A two and half hour flight from London. Five hours on a train, then another hour and forty minutes crammed into a sweaty mini bus stopping and starting its way towards Slovakia and the mountains of southern Poland.

Cocooned in a muggy drizzle of foggy air I eye the deserted bus terminus. It's very small. My bags hit the ground with a loud smack and my attention lurches back to reality. The mini bus driver gives me a dirty look loaded with Polish condemnation. I want to apologise for the weight of them but I don't know how. No one speaks English here. No one.

He slams the rear doors closed. It sounds resentful.

Without a word, he leaves me under that ugly orange street lamp, gets into the empty bus and drives off in a thick cloud of dirty exhaust. The handful of others who were on the bus have already departed for their fireplaces and hot showers. I am alone. It's very dark. Panic touches my spine.

What the fuck have you done?

I don't answer. Because I know it's not my voice. It's his. And I know if I answer, it will only get worse for me. It always does. He always wins. Even in my head.

Even now.

One year exactly after the day our divorce was finalised, it's still not over.

That's why I came here, to a place where I would be vulnerable, alone, and safer than I have been for a very, very long time.

I came here to heal, to write this book. But right now I am freaking out. Old triggers are lighting up inside me like fireflies, threatening to set me aflame in terror. I can hear his voice rising, mocking me, derisive, calling me a stupid cunt, and a selfish asshole for doing a stunt like this in the middle of a pandemic, saying I deserve to be tricked and left alone in the dark. That he hopes I die here in the gutter of Poland where I belong. I close my eyes to shut out the noise of him, to concentrate, like when you turn down the music when you're driving to focus on where you are going.

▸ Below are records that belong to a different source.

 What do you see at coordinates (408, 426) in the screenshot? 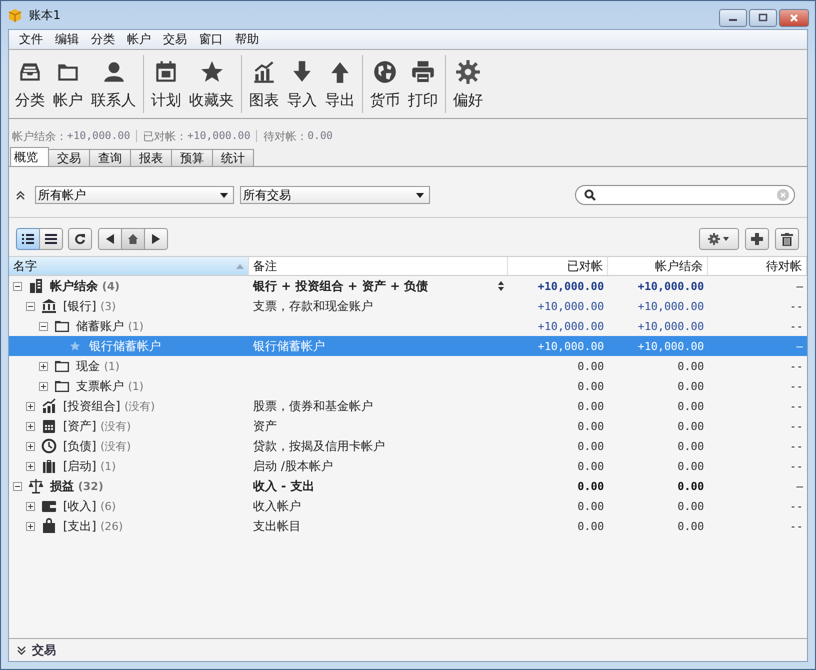
I see `table-row: [资产] (没有) 资产 0.00 0.00 --` at bounding box center [408, 426].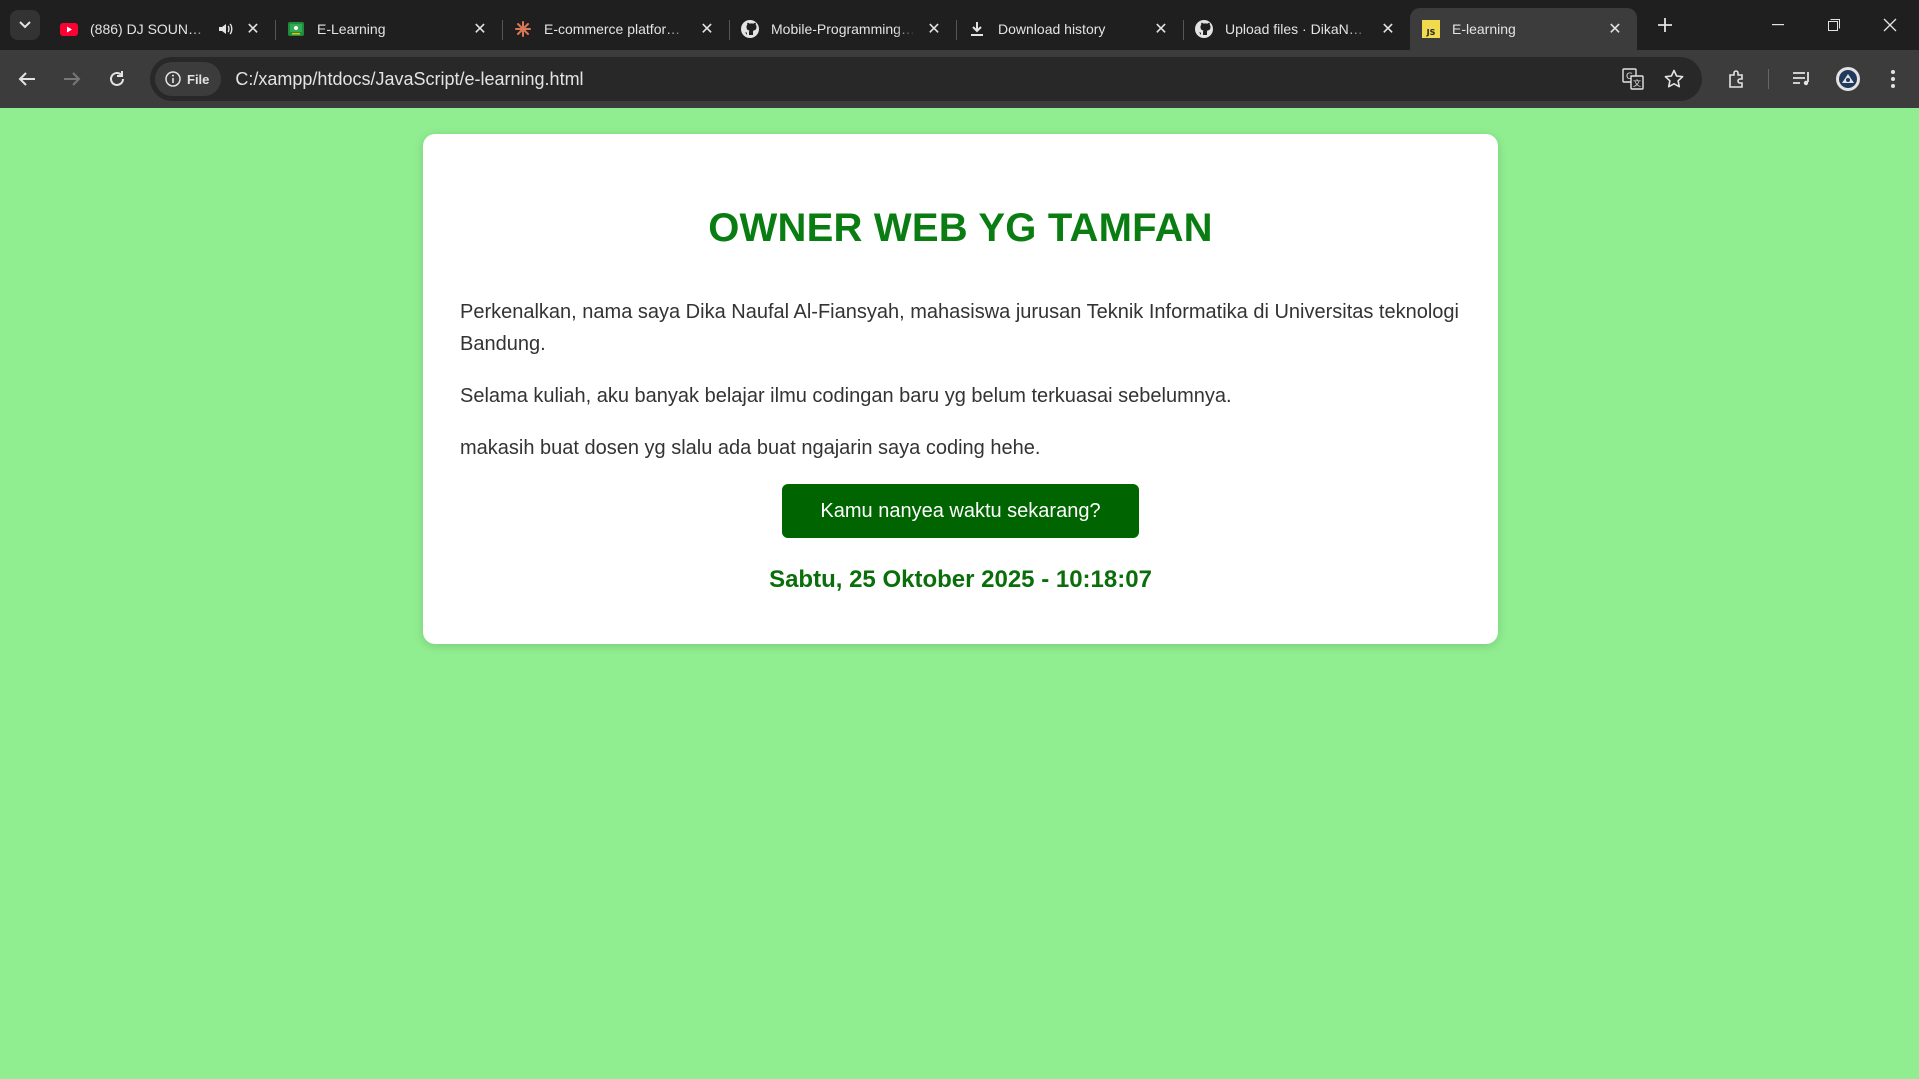 This screenshot has height=1079, width=1919. Describe the element at coordinates (388, 29) in the screenshot. I see `tab-e-learning-classroom: E-Learning ✕` at that location.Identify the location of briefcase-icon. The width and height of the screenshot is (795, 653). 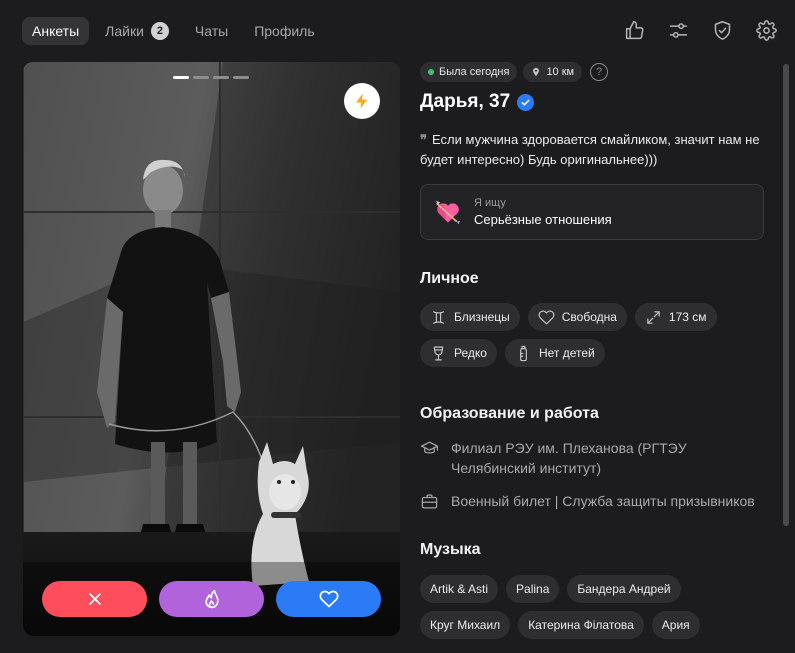
(430, 502). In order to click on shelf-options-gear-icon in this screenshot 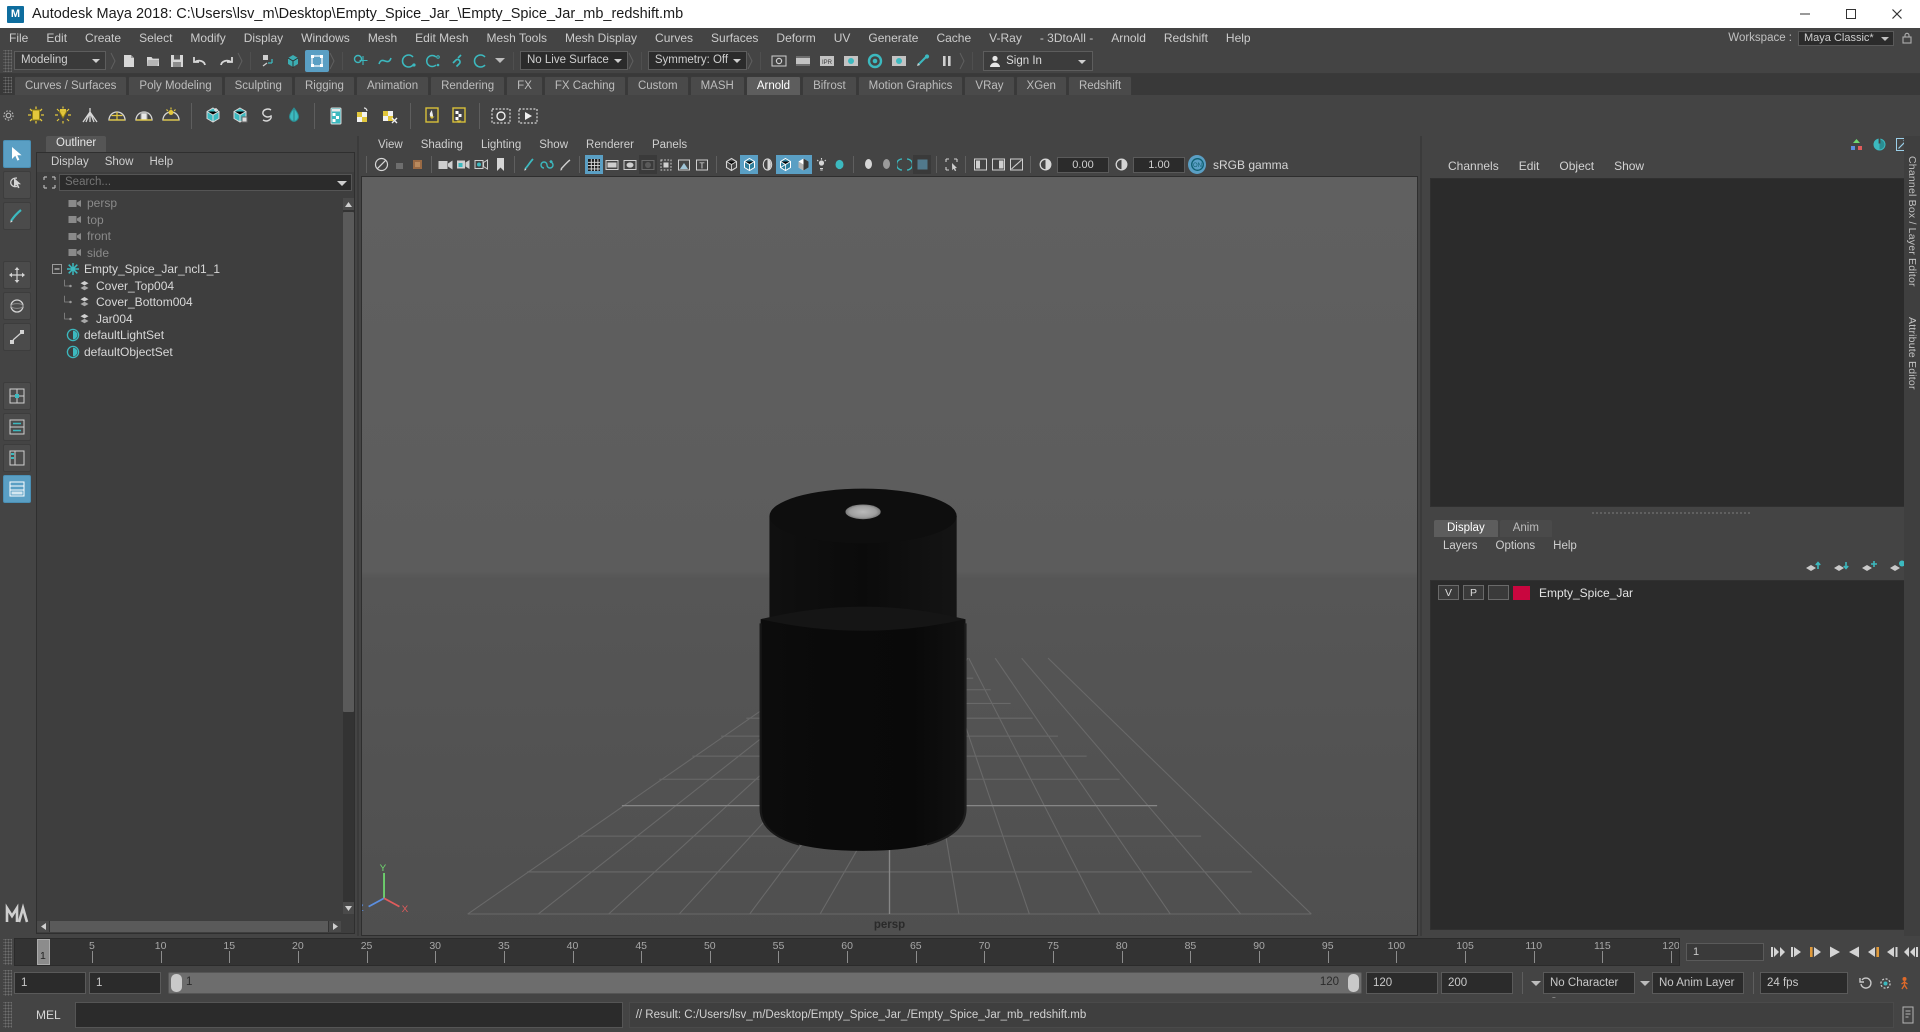, I will do `click(8, 116)`.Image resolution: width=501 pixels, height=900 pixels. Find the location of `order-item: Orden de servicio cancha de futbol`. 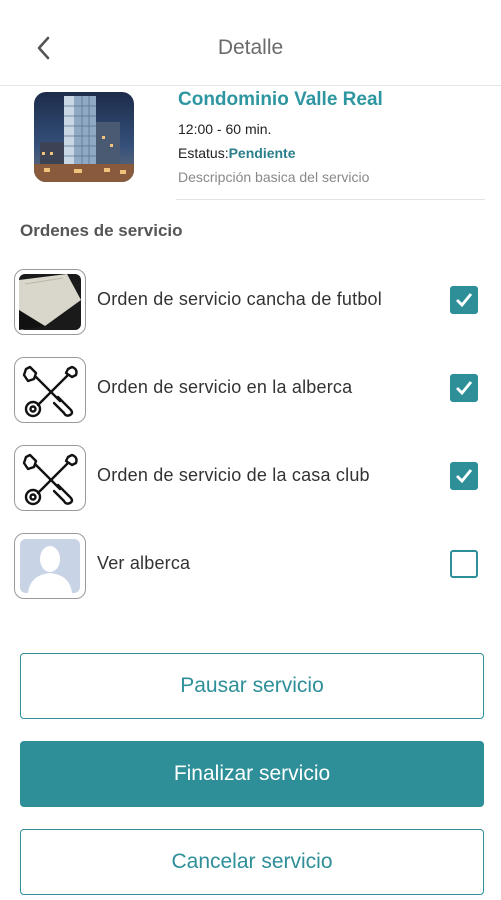

order-item: Orden de servicio cancha de futbol is located at coordinates (251, 302).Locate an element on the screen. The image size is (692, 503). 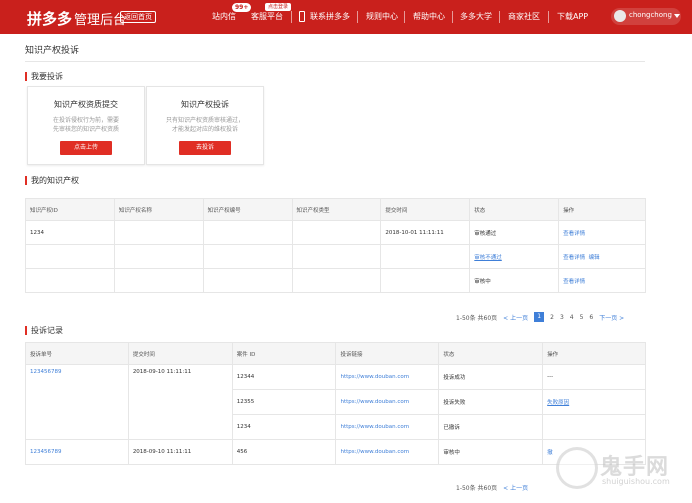
logo-subtitle: 管理后台 is located at coordinates (100, 20).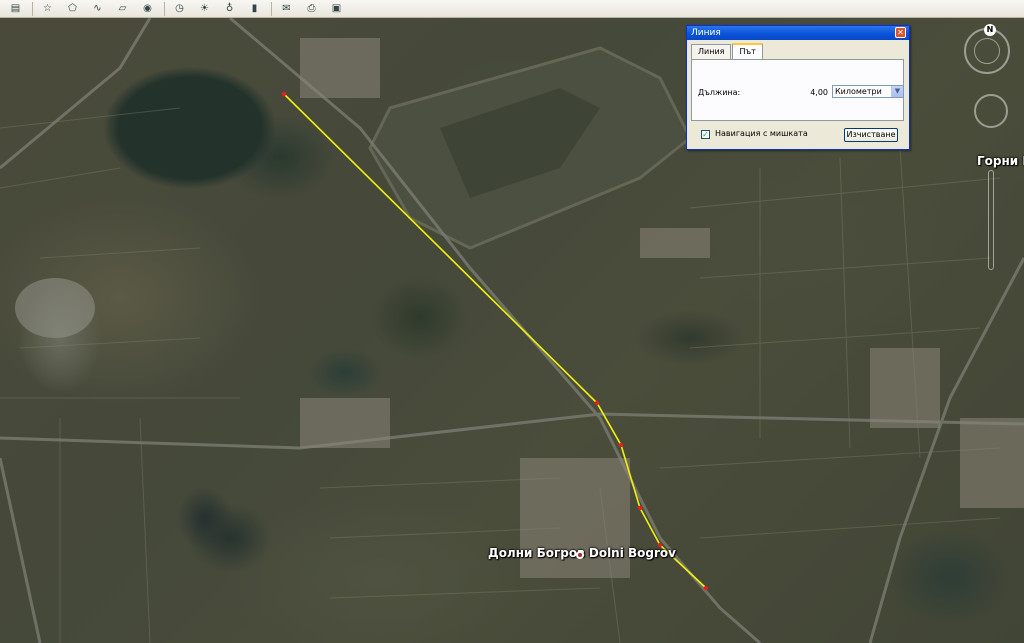  What do you see at coordinates (512, 9) in the screenshot?
I see `toolbar: ▤ ☆ ⬠ ∿ ▱ ◉ ◷ ☀ ♁ ▮ ✉ ⎙ ▣` at bounding box center [512, 9].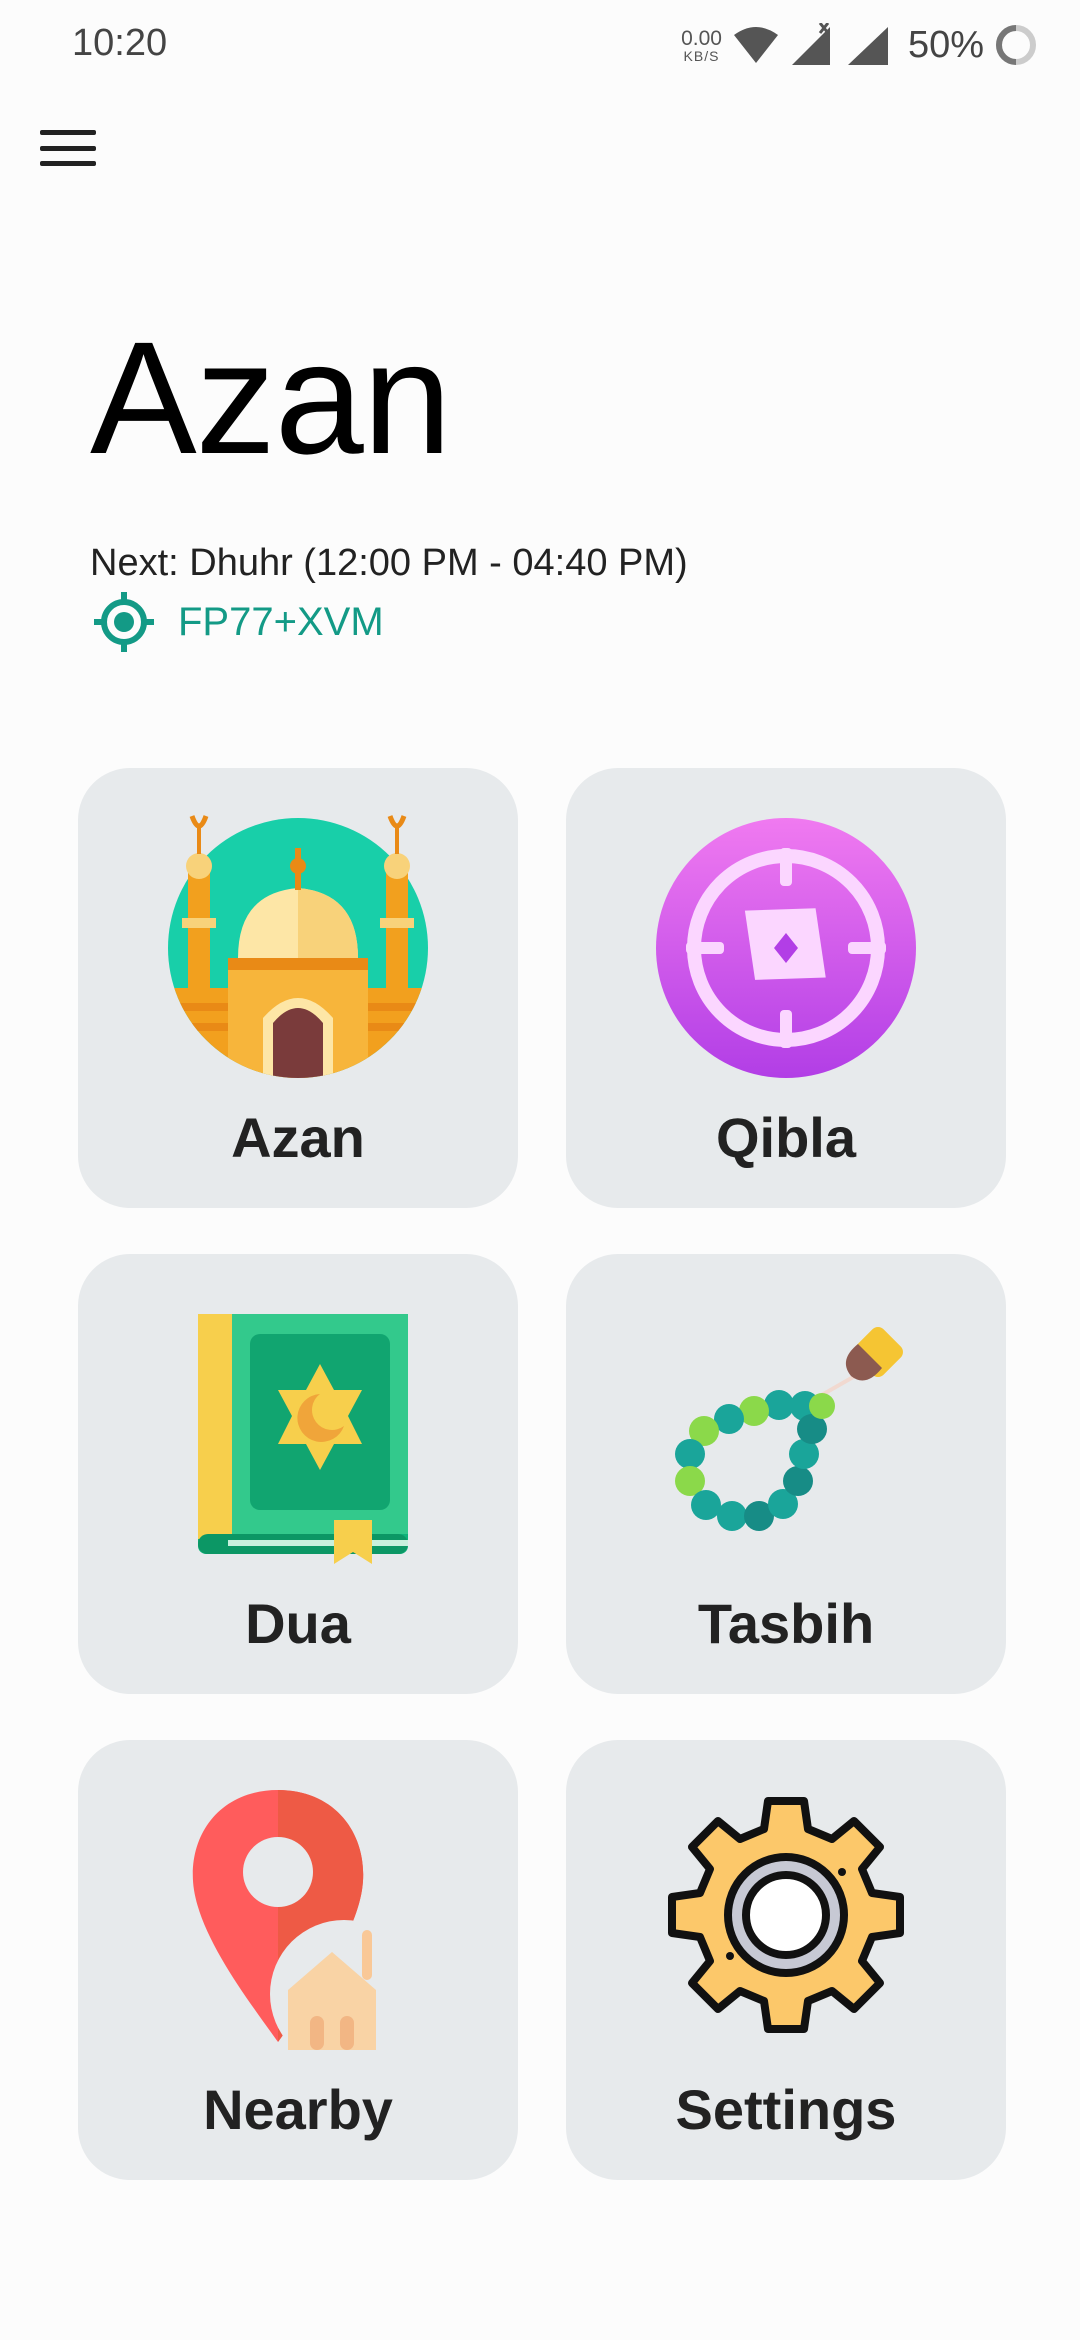 The height and width of the screenshot is (2340, 1080). I want to click on status-icons: 0.00 KB/S 50%, so click(860, 45).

Just breathe. He will come. You are OK. You are not a stupid cunt. You are brave. You are courageous. It's not a gutter.

Footsteps approach. I turn, my heart pounding, fear eating me alive. A man pulls his medical mask down so I can see his face then he lifts up his phone and in its white glow I see my Airbnb profile photo.

Darek.

The brother of the woman who owns the flat is there to collect me as promised. I don't bother to hide my relief. I smile. Giddy. Elated. Safe. Safe. Safe. I practically run to get away from that street lamp, from the bad words that were inside me. But they follow me, as they always do.

But not for much longer, because I have a plan to end the tyranny of the toxicity my once-husband buried within me.

I have learned that in silence, there is doubt, and where there is doubt there is control. Words will liberate me from the lies. The pain. The sorrow. The hopelessness.

Words will become my weapons in this silent battle to restore my life to myself, and this fight is not only for me but for every woman who is enduring, about to endure, or is in the aftermath of her endurance in one of the most hellish scenarios imaginable.